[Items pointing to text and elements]

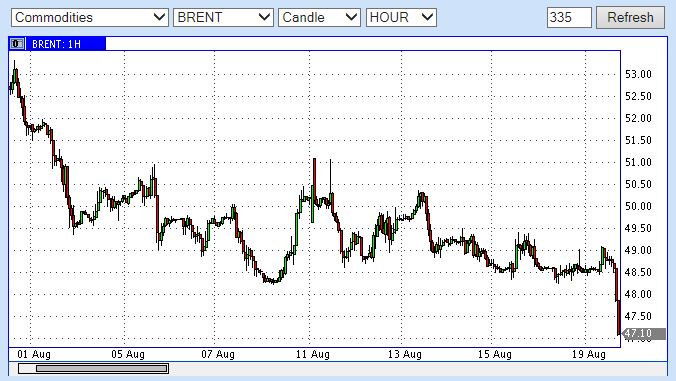Click the 13 Aug date label
Screen dimensions: 676x381
(x=404, y=354)
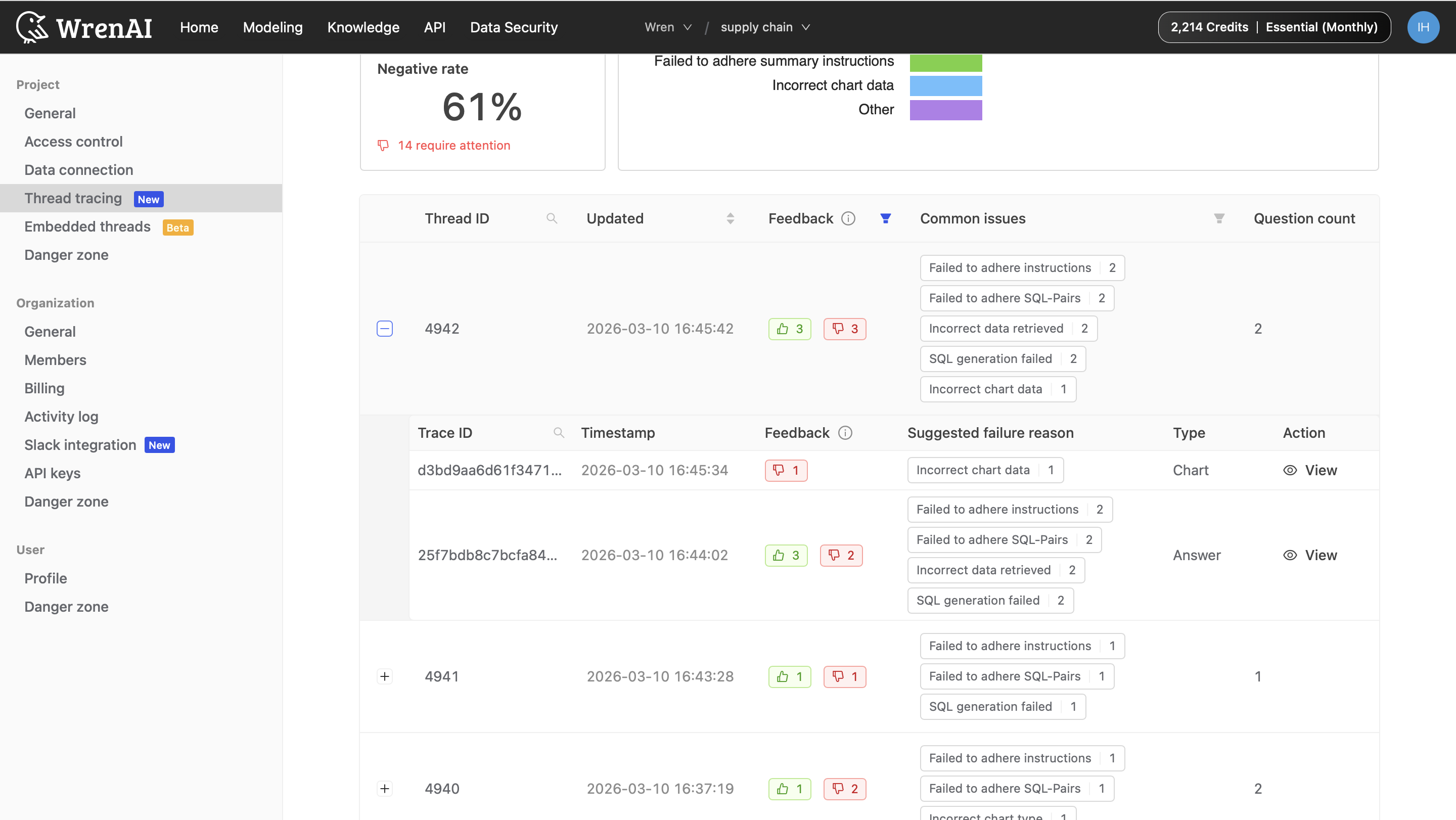Click the Feedback filter funnel icon
1456x820 pixels.
coord(885,219)
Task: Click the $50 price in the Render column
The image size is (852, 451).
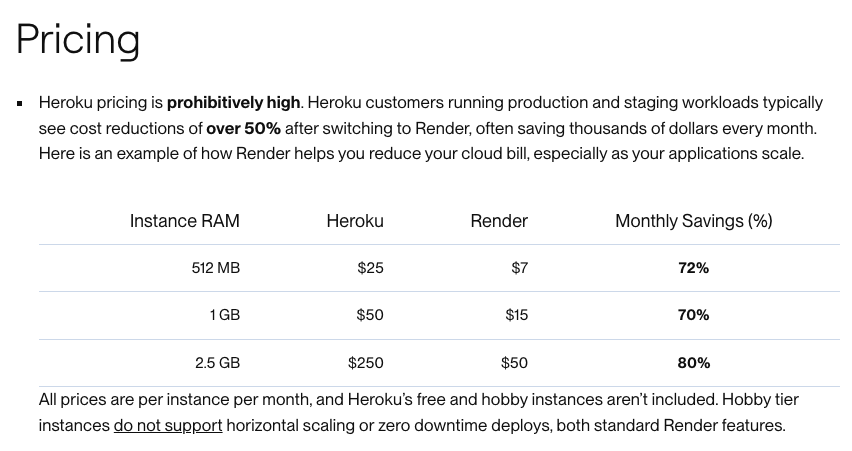Action: coord(515,363)
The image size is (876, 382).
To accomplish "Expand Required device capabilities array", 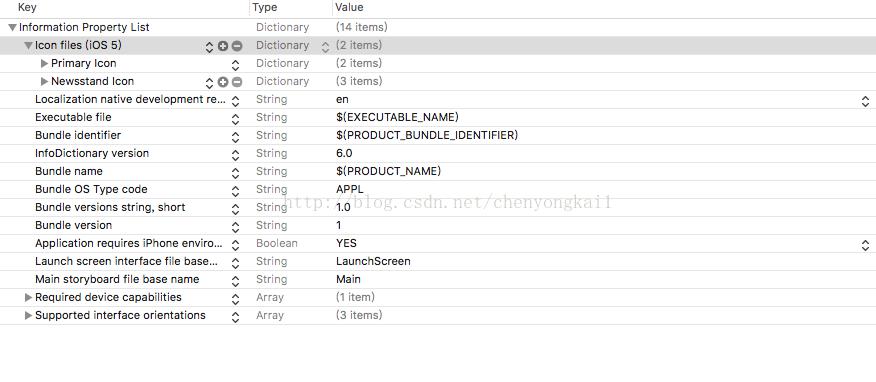I will 28,297.
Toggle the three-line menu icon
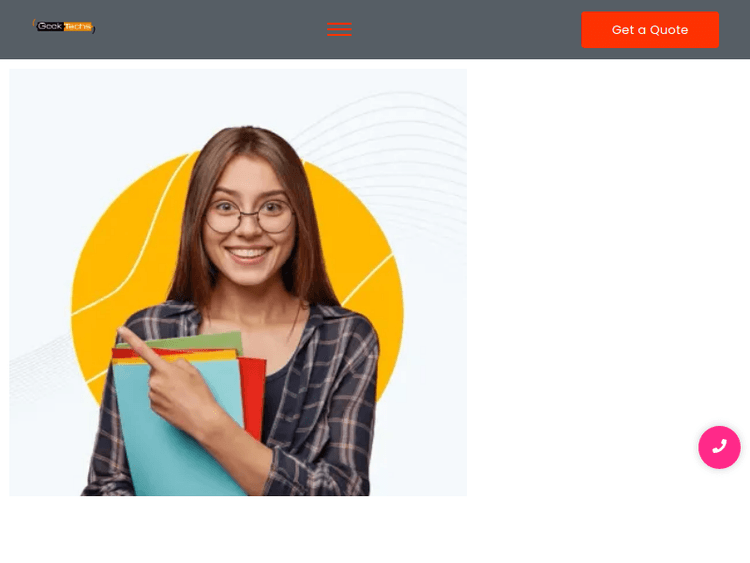This screenshot has width=750, height=563. coord(339,29)
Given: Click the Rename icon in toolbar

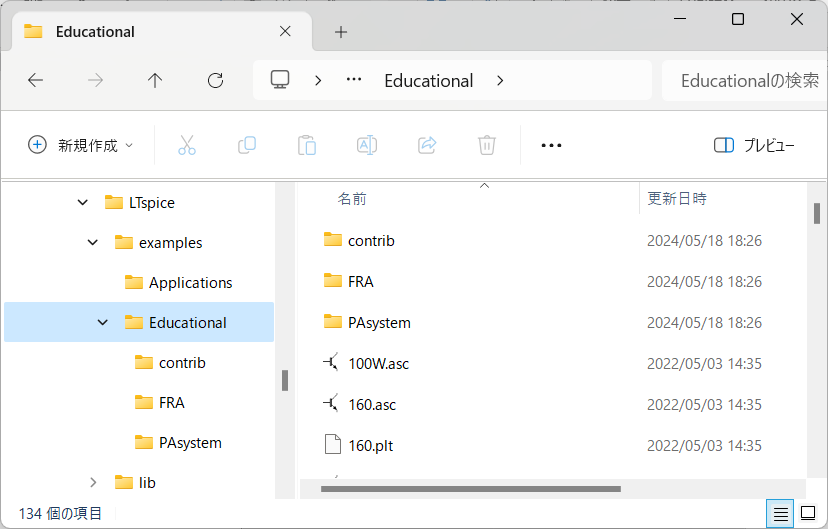Looking at the screenshot, I should tap(367, 145).
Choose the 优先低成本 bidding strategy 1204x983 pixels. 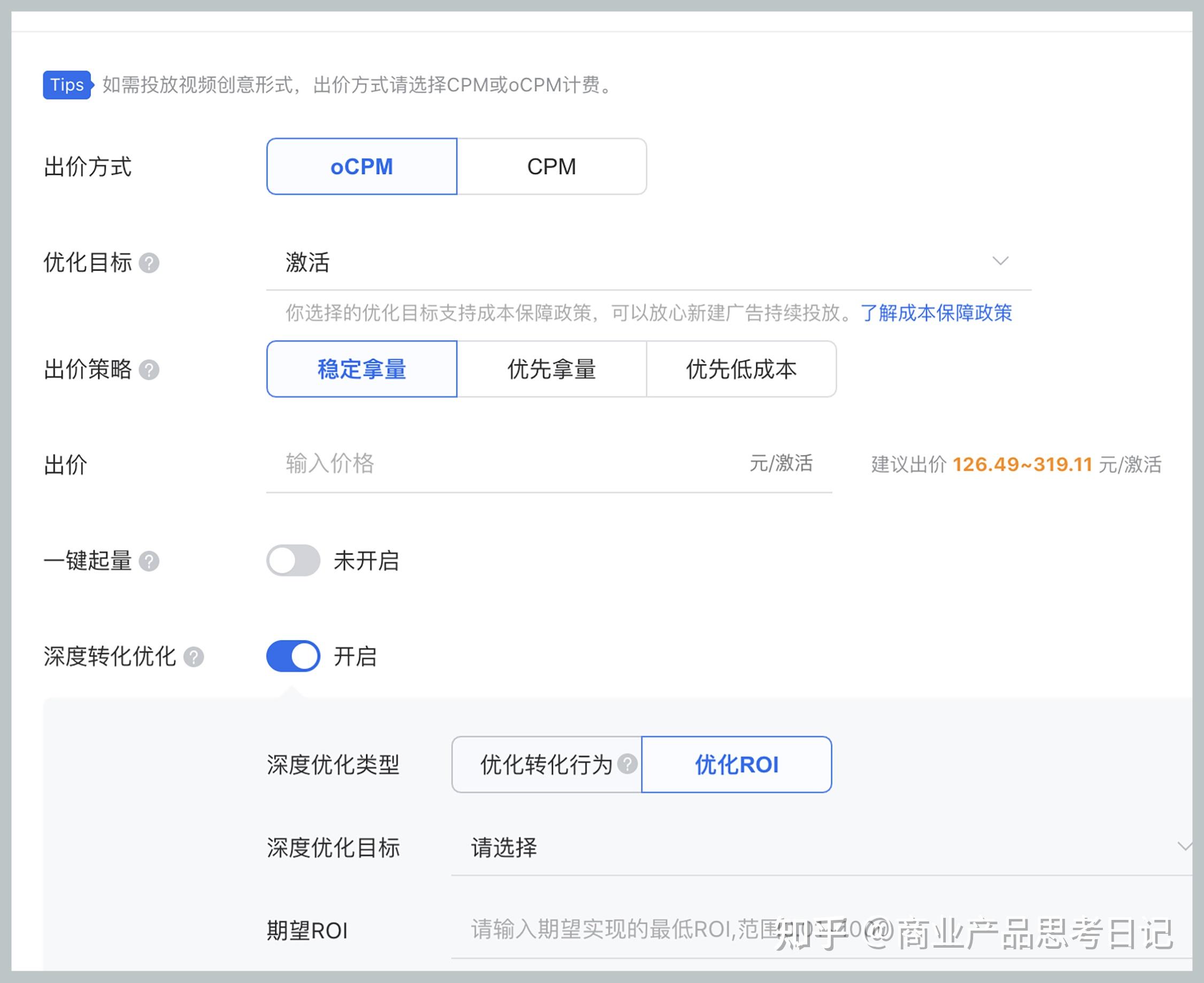coord(740,370)
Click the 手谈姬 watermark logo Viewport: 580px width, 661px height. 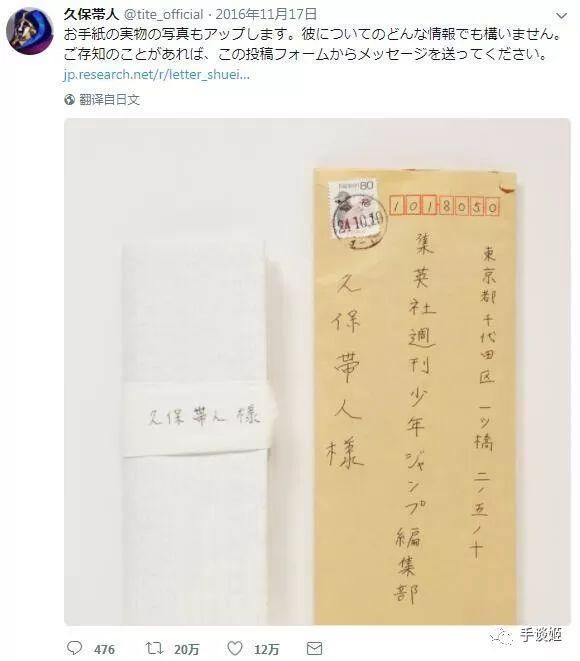click(x=527, y=635)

### Brief
From the items above, copy each line that contains the string "image". Treat uppercase and lowercase as different.

### Completed exercise
The image size is (852, 451).
The image size is (876, 382).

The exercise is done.